Please answer from the blog post below: who founded the Cambridge Language Research Unit?

Text passage section start

Monday, July 30, 2018

Gavin 1.2: From Warren Weaver 1949 to computational semantics [#DH]

In the first post in this series (Gavin 1.1: Warren Weaver (1949) and statistical semantics) I suggested that what Gavin [1] calls “computational semantics” might more accurately be called “statistical semantics” and went on to offer some remarks about statistical semantics using Warren Weaver’s 1949 memorandum, “Translation” [2], as my starting point. The purpose of this post is to offer some remarks about a different body of work in semantics, again making reference to Weaver’s 1949 memorandum.

As far as I know there is no standard term for this other body of work that would differentiate it from statistical semantics while still indicating that it is computational in nature. I have no interest in policing anyone’s usage of language and realize that terms have life of their own. Still, as a practical matter, I need to make a distinction and so, for the purposes of this post, I will use the term “computational semantics” for this other body of work.

This post will not be quite so straightforward as that first one. First I want to say a bit about how the collapse of funding for machine translation (MT) was followed by work on the problem of language understanding. That’s a story that Gavin didn’t tell, presumably because it isn’t relevant to the substance of his essay. But I’d have been a bit happier if he’d at least mentioned that the research had been undertaken.

In the next section I return to Weaver’s memo, where he mentions having talked with one Dr. Richens. That will bring us back to Gavin’s story by way of Cambridge Language Research Unit (CLRU) founded by Margaret Masterman. From there I move to work I had participated in during my graduate study, the use of computational semantics in the study of abstract concepts and of topic analysis. I will give the last word to Martin Kay, one of the grand old men of computational linguistics.

The over all effect of this post is to take Gavin’s article as a framework within which I tell a story he glossed over. In the next post I will take a look at his discussion of a passage from Milton using statistical semantics and juxtapose it against work I did on Shakespeare’s Sonnet 129 using computational semantics.

From MT to language understanding

As Gavin has indicated, research into MT was catalyzed by Weaver’s memorandum and funded largely by the Defense Department (pp. 649-650). By the early 1960s achievements lagged far behind expectations and the federal funding dried up. As Victor Yngve noted (quoted in Brian Lennon [3] p. 143):
[w]e have come face to face with the realization that we will only have adequate mechanical translations when the machine can “understand” what it is translating and this will be a very difficult task indeed.

Text passage section end
Data to examine section start

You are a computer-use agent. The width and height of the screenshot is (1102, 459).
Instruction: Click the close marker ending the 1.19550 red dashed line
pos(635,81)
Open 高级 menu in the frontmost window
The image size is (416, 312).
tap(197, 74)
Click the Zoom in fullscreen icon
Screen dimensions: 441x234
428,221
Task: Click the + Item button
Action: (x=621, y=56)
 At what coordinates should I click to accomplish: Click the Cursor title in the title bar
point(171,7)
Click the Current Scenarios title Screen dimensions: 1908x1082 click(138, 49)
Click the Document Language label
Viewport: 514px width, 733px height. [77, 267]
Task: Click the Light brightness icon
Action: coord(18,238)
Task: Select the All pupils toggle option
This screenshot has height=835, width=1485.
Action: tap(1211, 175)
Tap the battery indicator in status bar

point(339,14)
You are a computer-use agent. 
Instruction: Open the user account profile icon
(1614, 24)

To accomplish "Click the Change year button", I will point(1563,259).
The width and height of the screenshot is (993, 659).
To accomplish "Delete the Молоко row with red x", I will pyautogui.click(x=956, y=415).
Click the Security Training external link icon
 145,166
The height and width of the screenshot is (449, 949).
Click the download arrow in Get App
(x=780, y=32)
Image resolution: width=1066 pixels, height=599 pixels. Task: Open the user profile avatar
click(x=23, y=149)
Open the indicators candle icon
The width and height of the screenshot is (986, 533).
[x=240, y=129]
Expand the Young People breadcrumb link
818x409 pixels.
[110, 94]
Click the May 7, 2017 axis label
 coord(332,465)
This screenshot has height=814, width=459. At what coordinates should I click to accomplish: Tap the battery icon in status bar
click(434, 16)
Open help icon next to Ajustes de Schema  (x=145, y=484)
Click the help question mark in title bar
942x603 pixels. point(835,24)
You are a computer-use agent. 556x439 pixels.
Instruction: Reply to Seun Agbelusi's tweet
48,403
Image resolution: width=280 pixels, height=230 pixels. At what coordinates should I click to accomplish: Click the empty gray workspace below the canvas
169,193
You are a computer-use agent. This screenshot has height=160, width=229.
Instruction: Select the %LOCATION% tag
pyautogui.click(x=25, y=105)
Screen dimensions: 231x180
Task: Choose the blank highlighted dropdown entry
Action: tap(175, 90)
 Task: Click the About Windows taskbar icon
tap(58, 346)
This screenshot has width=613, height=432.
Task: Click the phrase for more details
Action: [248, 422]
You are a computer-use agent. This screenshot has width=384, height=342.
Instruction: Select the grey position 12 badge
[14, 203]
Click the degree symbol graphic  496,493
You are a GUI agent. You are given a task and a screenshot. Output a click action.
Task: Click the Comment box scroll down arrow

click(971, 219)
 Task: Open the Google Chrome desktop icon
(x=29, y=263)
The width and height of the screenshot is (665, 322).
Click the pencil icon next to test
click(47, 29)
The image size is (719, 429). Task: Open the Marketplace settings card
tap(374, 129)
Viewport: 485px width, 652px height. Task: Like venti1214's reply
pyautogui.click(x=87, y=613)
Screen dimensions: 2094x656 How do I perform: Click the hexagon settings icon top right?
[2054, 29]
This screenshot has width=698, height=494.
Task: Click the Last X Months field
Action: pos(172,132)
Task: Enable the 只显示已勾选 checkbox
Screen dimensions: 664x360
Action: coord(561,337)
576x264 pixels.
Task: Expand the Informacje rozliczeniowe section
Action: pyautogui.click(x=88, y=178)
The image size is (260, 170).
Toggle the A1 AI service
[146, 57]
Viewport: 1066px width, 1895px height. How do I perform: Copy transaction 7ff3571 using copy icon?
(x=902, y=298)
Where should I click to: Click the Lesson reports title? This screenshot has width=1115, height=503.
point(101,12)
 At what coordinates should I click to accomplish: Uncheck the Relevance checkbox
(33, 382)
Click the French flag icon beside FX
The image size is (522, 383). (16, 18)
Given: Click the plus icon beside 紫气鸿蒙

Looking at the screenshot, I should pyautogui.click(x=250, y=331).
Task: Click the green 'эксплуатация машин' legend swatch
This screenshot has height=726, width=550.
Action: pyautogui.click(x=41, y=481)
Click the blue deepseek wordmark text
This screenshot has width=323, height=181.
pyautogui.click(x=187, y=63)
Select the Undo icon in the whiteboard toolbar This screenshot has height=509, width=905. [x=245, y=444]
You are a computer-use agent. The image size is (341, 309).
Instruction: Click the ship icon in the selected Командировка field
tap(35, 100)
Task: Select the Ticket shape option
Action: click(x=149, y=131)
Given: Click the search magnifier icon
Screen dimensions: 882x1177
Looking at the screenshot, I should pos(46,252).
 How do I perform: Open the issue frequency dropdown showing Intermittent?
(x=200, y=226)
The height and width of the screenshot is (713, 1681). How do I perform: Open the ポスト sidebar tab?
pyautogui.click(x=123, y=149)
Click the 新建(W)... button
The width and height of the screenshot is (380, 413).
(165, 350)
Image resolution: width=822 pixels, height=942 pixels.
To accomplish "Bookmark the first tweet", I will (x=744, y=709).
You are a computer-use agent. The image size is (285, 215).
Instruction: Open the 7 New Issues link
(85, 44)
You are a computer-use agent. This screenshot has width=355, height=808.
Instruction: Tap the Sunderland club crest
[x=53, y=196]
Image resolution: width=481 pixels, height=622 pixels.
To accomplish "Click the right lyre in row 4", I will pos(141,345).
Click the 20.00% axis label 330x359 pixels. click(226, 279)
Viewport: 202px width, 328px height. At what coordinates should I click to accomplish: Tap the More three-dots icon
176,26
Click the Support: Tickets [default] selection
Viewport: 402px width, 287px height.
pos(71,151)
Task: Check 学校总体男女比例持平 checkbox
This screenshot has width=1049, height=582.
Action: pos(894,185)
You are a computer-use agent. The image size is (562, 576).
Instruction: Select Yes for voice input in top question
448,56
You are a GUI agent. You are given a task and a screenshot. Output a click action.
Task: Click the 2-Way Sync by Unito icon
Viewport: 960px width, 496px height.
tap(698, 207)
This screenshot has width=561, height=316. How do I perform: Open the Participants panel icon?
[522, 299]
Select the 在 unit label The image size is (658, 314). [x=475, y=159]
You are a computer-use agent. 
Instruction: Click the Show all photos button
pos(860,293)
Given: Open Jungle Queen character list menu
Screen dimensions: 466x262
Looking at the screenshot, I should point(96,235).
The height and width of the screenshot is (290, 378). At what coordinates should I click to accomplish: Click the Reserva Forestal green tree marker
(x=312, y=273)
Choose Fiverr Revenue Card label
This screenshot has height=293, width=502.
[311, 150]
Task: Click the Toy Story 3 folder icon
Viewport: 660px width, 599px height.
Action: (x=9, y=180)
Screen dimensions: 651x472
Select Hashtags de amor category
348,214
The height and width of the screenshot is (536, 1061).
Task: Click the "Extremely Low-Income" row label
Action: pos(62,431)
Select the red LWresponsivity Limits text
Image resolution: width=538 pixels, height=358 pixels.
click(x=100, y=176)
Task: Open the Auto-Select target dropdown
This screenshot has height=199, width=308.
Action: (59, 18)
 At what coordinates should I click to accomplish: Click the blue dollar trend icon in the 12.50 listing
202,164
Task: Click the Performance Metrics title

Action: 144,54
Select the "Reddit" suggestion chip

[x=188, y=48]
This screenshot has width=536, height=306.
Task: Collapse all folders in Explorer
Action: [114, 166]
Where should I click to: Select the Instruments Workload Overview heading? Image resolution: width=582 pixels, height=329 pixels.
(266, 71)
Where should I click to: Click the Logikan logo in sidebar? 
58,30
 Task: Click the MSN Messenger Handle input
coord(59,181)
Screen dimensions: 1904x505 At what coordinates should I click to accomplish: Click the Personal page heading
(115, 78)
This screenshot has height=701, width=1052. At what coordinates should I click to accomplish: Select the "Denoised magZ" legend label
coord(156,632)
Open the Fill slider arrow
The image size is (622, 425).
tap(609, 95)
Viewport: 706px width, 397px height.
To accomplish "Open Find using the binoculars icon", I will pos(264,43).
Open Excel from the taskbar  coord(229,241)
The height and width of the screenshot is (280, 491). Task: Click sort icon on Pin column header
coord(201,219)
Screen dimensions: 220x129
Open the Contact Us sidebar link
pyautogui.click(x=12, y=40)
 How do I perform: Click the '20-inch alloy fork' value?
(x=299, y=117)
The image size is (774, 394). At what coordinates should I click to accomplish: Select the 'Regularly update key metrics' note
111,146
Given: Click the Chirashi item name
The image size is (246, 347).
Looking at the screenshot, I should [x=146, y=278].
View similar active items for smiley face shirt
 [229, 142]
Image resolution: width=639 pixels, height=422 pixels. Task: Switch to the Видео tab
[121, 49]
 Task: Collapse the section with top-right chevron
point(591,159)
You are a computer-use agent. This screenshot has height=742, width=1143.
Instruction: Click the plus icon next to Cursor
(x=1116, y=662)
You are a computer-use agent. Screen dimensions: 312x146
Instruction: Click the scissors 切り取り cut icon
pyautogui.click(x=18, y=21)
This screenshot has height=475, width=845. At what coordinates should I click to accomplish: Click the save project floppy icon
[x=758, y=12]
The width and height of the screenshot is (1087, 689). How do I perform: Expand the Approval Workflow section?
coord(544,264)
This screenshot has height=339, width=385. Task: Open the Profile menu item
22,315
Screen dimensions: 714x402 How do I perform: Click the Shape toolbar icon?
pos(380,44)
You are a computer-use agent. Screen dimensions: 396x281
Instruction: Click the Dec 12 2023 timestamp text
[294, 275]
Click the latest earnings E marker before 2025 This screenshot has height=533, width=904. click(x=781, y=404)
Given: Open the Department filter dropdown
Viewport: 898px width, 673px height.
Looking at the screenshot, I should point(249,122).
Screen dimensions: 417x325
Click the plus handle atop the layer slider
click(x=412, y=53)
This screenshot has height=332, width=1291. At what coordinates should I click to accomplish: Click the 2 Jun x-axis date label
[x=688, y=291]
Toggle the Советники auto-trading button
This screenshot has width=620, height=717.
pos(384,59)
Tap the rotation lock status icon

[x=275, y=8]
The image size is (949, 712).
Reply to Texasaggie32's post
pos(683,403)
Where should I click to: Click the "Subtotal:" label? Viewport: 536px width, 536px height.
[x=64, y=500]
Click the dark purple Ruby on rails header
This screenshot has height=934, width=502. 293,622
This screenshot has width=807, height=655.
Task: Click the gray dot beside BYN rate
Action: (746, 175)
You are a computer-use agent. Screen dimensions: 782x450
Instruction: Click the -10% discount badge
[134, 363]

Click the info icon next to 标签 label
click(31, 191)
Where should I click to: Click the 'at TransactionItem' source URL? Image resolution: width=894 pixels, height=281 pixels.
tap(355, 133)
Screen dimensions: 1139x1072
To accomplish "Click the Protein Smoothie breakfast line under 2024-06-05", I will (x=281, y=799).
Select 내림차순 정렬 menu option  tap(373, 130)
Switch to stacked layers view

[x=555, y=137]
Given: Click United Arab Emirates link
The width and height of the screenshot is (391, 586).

Data to examine section end

## Answer area:
Margaret Masterman